I’m glad I took a chance on La Serena—it paid off.

You never know, with coastal cities. Sometimes, the beach locals rave about is small and dirty, sometimes you end up in a tiny, overpriced town along with hordes of tourists, and sometimes port cities are run down and dodgy.

But La Serena is lovely.

I didn’t have a map, so after dropping off my backpack in the spare bedroom, I headed straight to what looked like the main avenue, Francisco de Aguirre. There were two signs: “Plaza de Armas,” straight, and “Playa,” left.

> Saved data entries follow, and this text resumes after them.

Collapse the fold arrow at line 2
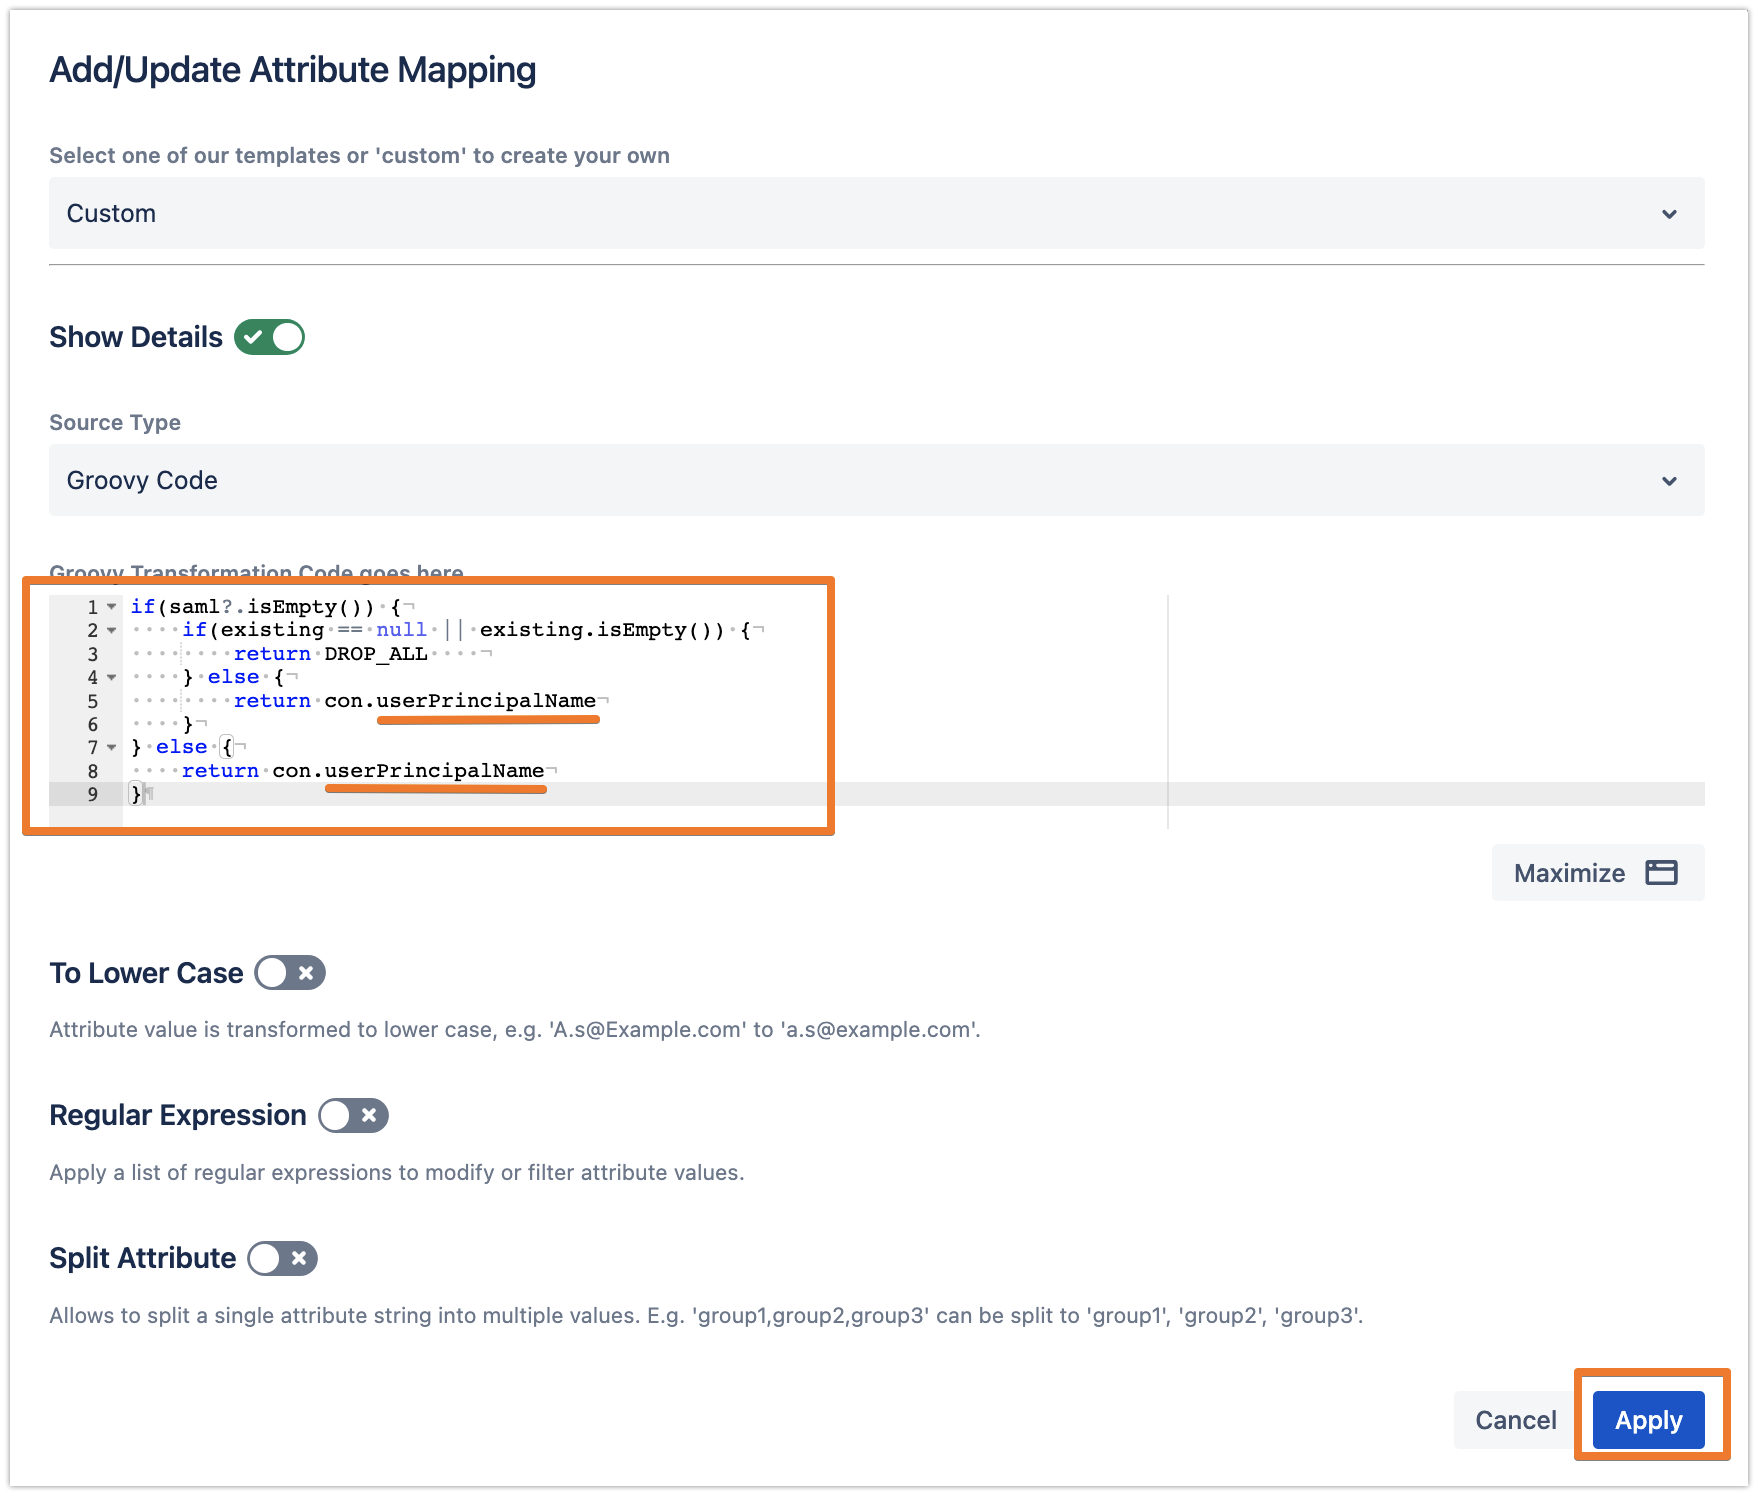 [112, 630]
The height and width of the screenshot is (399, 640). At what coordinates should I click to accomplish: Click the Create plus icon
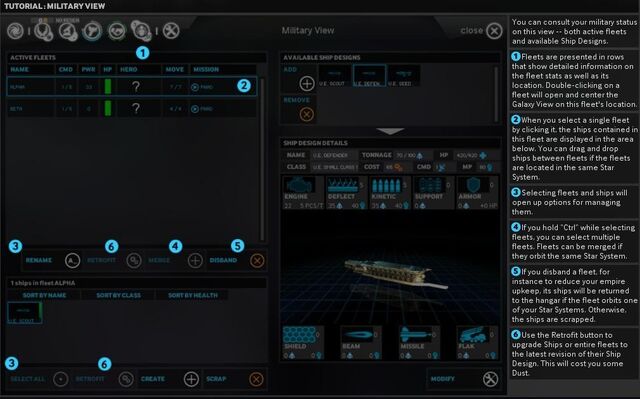coord(191,379)
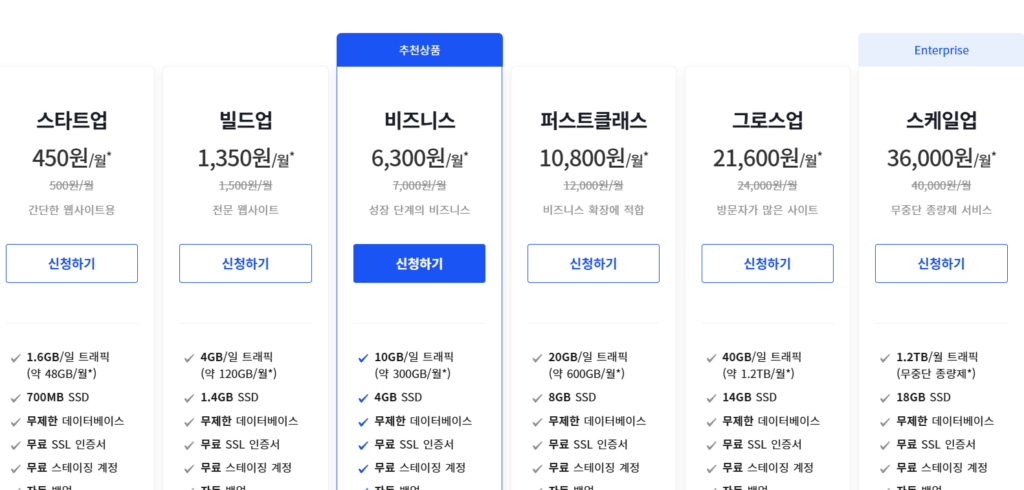The height and width of the screenshot is (490, 1024).
Task: Click the checkmark beside 스타트업 1.6GB/일 트래픽
Action: click(x=16, y=357)
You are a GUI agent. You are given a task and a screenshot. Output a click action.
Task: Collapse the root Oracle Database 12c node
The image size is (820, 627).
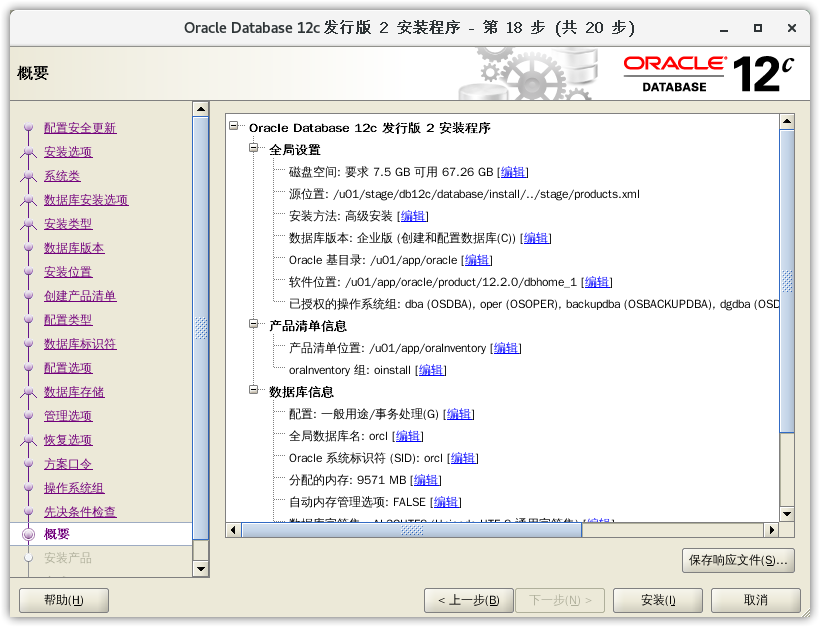pyautogui.click(x=234, y=127)

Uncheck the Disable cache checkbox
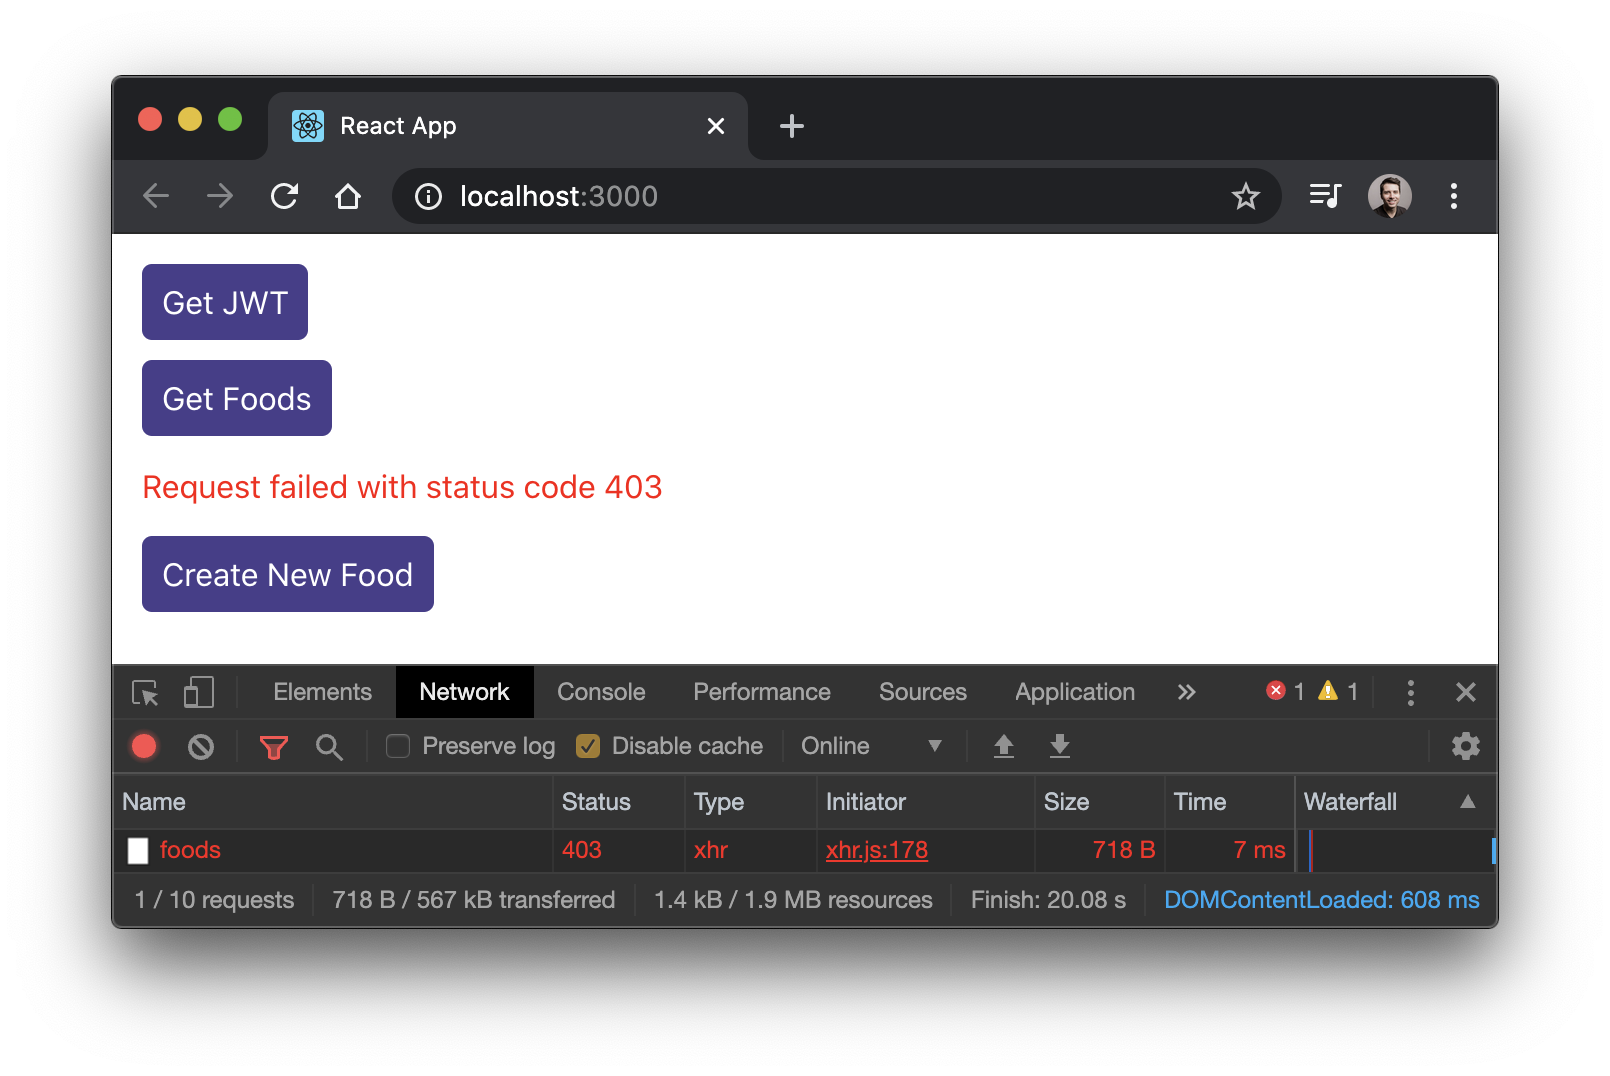point(588,747)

And that’s basically all you need to know about La Serena.

Much like in Santiago—and probably in other Chilean cities—, Plaza de Armas is the main square in the old town. The narrow streets with brightly painted houses and plenty of churches reminded me of Mexico or Guatemala. Many buildings are built with wood from Oregon, brought to Chile as a counterweight in vessels sailing to the nearby port of Coquimbo to load copper and other minerals for transport back to the US, and you can see the scars left by the last earthquake. Life is slow-paced in this part of La Serena, it feels like a small town—yes, waiting half an hour for a churrasca is normal, what’s the hurry?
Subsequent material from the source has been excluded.